Can you output, as a numbered list with blank lines left out, the part of the entries that opens with the line containing "The height and width of the screenshot is (558, 1048)." and closes with the line containing "[x=705, y=519]", both of those lines included?

(Target pointing data)
........
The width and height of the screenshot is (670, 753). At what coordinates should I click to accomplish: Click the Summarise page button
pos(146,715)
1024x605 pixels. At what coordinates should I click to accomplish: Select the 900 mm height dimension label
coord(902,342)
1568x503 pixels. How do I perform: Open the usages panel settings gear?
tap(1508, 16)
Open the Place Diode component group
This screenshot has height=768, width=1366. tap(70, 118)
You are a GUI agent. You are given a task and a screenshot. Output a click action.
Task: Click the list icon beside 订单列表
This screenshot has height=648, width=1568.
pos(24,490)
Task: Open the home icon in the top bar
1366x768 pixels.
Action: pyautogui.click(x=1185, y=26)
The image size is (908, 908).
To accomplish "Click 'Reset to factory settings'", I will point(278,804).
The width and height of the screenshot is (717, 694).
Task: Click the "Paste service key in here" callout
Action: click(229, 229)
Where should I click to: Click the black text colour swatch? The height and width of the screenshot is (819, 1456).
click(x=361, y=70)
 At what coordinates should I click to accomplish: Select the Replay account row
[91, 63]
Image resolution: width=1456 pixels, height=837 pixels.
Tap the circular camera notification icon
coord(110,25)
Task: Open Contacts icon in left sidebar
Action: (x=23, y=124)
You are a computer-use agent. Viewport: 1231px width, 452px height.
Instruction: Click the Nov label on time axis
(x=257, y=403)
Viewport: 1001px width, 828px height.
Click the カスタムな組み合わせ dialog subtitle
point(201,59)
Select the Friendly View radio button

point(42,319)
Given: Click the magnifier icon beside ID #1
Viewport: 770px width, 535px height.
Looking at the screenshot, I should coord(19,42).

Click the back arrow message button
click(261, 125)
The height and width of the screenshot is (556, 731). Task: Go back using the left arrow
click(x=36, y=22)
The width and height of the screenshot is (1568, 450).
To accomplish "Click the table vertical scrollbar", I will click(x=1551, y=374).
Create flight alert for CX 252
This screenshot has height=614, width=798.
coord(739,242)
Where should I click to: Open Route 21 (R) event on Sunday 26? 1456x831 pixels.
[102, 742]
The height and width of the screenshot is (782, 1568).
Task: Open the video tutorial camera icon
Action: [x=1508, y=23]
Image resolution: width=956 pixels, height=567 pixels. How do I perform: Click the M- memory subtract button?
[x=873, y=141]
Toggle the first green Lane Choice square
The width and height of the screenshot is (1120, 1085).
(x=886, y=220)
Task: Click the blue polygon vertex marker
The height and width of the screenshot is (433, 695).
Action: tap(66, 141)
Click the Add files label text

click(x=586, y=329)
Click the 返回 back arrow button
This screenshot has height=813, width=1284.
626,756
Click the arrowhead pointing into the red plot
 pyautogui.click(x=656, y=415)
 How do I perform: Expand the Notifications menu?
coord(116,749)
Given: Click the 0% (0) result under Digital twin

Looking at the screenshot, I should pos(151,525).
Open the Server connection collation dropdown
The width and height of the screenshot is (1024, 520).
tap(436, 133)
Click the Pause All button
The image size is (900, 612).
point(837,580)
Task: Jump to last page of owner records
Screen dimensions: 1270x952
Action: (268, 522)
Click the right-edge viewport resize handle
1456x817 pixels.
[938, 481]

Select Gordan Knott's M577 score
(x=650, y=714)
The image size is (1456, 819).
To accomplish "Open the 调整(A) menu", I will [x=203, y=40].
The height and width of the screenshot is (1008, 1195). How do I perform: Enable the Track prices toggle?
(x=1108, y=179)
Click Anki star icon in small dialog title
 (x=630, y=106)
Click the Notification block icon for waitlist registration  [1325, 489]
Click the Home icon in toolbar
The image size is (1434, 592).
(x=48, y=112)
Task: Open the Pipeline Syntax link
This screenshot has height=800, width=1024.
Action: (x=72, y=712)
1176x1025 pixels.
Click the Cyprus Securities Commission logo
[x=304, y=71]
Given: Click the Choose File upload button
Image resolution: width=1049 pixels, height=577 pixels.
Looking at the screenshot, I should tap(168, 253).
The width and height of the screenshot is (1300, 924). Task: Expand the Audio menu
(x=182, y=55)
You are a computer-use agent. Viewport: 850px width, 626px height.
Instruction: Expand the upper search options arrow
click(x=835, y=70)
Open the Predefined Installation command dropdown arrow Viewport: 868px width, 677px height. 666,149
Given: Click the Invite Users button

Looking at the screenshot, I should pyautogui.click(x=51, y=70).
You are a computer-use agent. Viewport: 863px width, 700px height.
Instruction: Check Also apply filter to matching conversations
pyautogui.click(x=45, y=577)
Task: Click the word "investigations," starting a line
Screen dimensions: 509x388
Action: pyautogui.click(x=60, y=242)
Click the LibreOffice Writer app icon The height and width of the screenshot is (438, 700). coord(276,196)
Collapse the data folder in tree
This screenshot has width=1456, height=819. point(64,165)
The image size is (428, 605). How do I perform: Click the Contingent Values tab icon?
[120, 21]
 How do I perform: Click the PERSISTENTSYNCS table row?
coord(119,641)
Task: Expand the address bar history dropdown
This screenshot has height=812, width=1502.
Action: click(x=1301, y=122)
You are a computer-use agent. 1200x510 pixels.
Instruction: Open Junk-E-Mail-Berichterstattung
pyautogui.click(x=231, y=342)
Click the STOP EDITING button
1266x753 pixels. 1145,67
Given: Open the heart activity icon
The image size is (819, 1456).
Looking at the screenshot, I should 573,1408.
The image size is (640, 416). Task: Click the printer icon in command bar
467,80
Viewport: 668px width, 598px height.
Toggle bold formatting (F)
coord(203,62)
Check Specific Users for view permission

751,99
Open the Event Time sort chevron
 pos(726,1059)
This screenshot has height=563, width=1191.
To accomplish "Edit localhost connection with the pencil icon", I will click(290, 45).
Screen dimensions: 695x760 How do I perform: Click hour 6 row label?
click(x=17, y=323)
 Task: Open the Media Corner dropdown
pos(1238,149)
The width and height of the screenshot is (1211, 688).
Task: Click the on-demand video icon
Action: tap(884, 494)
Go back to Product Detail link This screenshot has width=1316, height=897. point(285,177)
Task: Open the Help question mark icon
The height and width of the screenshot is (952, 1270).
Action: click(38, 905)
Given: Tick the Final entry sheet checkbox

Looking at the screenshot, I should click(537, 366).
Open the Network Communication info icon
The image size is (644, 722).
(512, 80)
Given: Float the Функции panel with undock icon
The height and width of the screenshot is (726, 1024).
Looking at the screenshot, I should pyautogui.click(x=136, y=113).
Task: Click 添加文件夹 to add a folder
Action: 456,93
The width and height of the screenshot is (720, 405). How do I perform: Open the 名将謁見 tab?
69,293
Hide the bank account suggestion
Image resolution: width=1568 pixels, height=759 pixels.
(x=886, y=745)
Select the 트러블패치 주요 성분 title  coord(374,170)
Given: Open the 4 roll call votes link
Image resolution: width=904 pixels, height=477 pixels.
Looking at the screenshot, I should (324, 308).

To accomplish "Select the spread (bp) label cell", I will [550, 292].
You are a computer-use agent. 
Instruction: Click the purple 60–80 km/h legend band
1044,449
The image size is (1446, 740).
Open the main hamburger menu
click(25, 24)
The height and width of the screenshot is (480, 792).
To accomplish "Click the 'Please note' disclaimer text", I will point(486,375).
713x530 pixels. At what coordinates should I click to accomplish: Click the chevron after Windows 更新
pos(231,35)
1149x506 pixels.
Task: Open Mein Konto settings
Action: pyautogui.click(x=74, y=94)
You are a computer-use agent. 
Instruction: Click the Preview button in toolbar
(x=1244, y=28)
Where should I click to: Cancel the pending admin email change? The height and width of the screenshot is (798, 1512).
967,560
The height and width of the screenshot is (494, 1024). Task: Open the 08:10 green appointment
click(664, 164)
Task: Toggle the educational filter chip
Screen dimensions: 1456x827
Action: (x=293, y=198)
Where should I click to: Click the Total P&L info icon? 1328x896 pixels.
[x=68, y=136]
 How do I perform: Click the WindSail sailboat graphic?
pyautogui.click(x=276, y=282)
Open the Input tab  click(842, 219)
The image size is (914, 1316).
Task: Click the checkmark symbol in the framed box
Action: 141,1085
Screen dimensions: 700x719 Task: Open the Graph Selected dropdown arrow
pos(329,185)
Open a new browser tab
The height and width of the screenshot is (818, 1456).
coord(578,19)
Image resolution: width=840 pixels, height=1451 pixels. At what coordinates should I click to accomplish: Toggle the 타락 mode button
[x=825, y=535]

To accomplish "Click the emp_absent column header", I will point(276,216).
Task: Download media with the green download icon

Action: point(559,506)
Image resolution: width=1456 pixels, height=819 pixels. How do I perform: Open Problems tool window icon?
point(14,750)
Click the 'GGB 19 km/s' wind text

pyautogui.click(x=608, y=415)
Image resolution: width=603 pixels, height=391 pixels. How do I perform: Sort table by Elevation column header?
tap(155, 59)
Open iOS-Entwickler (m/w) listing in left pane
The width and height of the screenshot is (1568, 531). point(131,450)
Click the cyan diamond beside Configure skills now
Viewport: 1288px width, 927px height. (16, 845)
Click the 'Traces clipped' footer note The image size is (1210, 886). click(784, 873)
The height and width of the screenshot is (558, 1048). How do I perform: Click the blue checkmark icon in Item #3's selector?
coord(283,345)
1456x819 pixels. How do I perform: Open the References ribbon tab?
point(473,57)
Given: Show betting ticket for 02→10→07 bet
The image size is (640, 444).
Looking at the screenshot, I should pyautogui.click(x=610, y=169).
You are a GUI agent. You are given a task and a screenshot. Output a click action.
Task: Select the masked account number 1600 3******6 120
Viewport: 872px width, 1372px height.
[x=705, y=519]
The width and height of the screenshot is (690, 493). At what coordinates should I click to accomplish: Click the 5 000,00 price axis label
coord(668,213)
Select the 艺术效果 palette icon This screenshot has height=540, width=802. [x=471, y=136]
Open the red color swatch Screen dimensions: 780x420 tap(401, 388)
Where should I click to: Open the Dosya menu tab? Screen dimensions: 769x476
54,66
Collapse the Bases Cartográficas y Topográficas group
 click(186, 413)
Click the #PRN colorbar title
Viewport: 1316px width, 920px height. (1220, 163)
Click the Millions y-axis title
........
• _Result for this task_:
1. The height and width of the screenshot is (558, 1048). How do I perform: Click the blue checkmark icon in Item #3's selector?
2. coord(283,345)
3. 1456x819 pixels. How do I perform: Open the References ribbon tab?
4. point(473,57)
5. Given: Show betting ticket for 02→10→07 bet
6. The image size is (640, 444).
7. Looking at the screenshot, I should pyautogui.click(x=610, y=169).
8. You are a GUI agent. You are given a task and a screenshot. Output a click action.
9. Task: Select the masked account number 1600 3******6 120
10. Viewport: 872px width, 1372px height.
11. [x=705, y=519]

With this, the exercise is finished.